Balik menjelaskan orang Bali sejak dahulu mengenal istilah teba atau teben, yang berarti bagian belakang rumah atau batas pekarangan. Sejak dulu, orang Bali tradisional menangani sampah organik berbasis sumber.

“Berkaca dengan kebiasaan orang dulu yang tinggal buang sisa kegiatannya. Alamiahnya, daun ketemu dengan tanah akan diurai karena ada mikrobanya,” imbuhnya.

Sejak itu, Balik bersama warga Cemenggaon berulang kali menguji coba sistem teba dan mendapati sejumlah kegagalan. Mereka akhirnya menemukan formula yang tepat dengan membuat teba modern di dalam tanah maksimal dua meter. Jika lebih dari itu, Balik berujar, mikroba yang menjadi pengurai organik tidak dapat hidup.

Sementara itu, diameter lubang teba modern perlu dibuat sebesar 80 sentimeter (cm) agar lebih mudah mengontrol dan memanen kompos yang dihasilkan sampah organik di teba modern.

Balik membutuhkan dua buis beton setinggi 100 cm yang dilengkapi dengan tutup berdiameter 80 cm. Menurut Balik, perlengkapan membuat teba modern itu mudah ditemukan di toko bangunan. Adapun, biaya yang dibutuhkan untuk membuat teba modern secara mandiri sekitar Rp 700 ribu hingga Rp 1 juta.

“Cara kerjanya sama saja seperti hutan. Hutan kan sekian ton ada organiknya. Pohon itu sudah diatur alam untuk memupuk dirinya sendiri. Sebab, pupuk terbaik adalah bagian dari tubuhnya. Daunnya jatuh ke tanah dan terurai sendiri oleh mikrobanya. Ini siklus alamiahnya,” imbuh Balik.

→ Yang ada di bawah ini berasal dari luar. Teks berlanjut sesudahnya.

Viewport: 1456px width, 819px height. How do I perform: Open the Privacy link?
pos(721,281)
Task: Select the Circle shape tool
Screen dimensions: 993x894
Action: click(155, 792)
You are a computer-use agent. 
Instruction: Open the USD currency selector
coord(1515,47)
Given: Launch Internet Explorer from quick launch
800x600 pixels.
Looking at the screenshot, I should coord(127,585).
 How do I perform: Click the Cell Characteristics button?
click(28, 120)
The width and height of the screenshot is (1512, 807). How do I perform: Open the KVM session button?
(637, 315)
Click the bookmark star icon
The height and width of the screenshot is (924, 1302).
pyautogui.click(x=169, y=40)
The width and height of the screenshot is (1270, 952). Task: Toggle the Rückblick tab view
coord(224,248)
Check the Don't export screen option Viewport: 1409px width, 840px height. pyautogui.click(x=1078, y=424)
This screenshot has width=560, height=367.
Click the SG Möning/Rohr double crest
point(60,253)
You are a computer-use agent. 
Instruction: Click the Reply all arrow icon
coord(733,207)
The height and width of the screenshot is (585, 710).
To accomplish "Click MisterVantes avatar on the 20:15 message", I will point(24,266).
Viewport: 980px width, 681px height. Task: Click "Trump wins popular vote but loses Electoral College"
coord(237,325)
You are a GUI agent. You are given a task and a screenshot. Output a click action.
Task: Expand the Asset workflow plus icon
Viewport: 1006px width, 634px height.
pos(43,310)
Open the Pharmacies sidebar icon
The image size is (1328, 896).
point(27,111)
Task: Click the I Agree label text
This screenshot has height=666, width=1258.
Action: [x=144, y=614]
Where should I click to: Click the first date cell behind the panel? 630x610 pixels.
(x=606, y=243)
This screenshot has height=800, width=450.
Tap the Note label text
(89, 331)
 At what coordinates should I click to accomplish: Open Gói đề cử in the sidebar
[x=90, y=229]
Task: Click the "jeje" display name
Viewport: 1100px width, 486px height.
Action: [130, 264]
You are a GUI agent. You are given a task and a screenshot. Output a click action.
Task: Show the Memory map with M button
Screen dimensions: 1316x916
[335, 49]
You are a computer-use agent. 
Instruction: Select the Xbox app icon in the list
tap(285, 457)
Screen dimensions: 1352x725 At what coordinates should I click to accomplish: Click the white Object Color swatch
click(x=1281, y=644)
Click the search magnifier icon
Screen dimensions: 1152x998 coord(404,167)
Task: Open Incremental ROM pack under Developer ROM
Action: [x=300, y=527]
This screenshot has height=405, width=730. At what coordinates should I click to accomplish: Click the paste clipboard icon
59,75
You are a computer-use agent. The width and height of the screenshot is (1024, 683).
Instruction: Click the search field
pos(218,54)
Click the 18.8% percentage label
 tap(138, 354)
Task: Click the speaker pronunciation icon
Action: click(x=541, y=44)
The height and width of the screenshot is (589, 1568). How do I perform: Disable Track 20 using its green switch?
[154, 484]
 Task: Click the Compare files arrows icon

Balik menjelaskan apapun yang bersifat organik seperti dedaunan, ranting, hingga sisa makanan bisa terurai. Namun, untuk dikomposkan melalui teba modern, perlu mempertimbangkan komposisinya.

Ia menyarankan supaya tidak satu jenis komponen yang dimasukkan ke teba modern. Keberagaman material organik, dia berujar, juga penting untuk menciptakan penguraian yang sempurna.

Selain itu, prinsip kerja teba modern juga menyerupai komposter. Bedanya, tidak perlu menambahkan bioaktivator maupun cairan NH4 untuk membantu penguraian. Alasannya, material organik telah tersusun dari air dan mikroba. Cukup dikondisikan di dalam tanah.

Air juga dapat berasal dari panas yang terperangkap dalam teba modern. Namun, apabila terkena air hujan pun tidak menjadi masalah.

Justru, Balik berujar, fungsi teba modern tidak terbatas pada pengomposan material organik, melainkan juga menjadi wadah penyerapan air. Dengan meningkatnya penyerapan air, cadangan air tanah bisa terisi kembali.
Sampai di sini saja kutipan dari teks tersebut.